# Description of the task
Retype, exactly as they appear below, the lines between the line holding "Instruction: Open MCP令牌 from the sidebar" and the line holding "This screenshot has width=1456, height=840.", both ends included.

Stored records
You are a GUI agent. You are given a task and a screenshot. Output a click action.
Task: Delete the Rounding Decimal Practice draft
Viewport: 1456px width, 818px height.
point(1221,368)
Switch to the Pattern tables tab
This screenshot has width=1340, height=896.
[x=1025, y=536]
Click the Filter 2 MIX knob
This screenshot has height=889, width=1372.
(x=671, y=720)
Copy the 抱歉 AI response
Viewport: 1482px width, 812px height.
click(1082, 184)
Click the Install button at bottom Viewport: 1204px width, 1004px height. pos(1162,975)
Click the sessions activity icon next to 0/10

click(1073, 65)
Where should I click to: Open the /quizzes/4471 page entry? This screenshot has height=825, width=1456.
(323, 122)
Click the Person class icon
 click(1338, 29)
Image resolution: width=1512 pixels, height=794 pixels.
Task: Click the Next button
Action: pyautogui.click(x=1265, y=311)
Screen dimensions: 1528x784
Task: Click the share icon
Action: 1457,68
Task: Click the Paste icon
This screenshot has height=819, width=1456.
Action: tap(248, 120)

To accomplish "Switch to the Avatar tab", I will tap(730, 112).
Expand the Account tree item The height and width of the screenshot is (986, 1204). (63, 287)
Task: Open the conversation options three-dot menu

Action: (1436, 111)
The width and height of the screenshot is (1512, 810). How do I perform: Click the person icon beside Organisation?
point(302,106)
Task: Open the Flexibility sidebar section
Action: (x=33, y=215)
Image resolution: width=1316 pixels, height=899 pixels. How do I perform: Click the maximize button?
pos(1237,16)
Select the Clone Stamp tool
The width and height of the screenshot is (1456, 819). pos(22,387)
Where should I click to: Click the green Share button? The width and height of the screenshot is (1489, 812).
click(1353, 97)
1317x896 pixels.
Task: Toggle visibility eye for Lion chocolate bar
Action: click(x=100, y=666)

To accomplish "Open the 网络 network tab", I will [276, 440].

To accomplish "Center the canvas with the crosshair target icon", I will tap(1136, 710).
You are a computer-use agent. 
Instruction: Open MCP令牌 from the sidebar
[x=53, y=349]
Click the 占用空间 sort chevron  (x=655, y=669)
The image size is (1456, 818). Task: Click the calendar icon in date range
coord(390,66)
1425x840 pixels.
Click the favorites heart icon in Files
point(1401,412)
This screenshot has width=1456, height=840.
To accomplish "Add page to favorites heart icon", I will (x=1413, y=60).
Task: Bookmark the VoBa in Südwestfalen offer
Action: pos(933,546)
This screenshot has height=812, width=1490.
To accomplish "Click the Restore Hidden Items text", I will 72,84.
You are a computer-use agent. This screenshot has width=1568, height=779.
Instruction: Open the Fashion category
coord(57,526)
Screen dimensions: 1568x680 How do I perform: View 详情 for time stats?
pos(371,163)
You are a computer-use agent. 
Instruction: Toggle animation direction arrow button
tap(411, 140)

# Written solution
Instruction: Open MCP令牌 from the sidebar
[x=53, y=349]
Click the 占用空间 sort chevron  (x=655, y=669)
The image size is (1456, 818). Task: Click the calendar icon in date range
coord(390,66)
1425x840 pixels.
Click the favorites heart icon in Files
point(1401,412)
This screenshot has width=1456, height=840.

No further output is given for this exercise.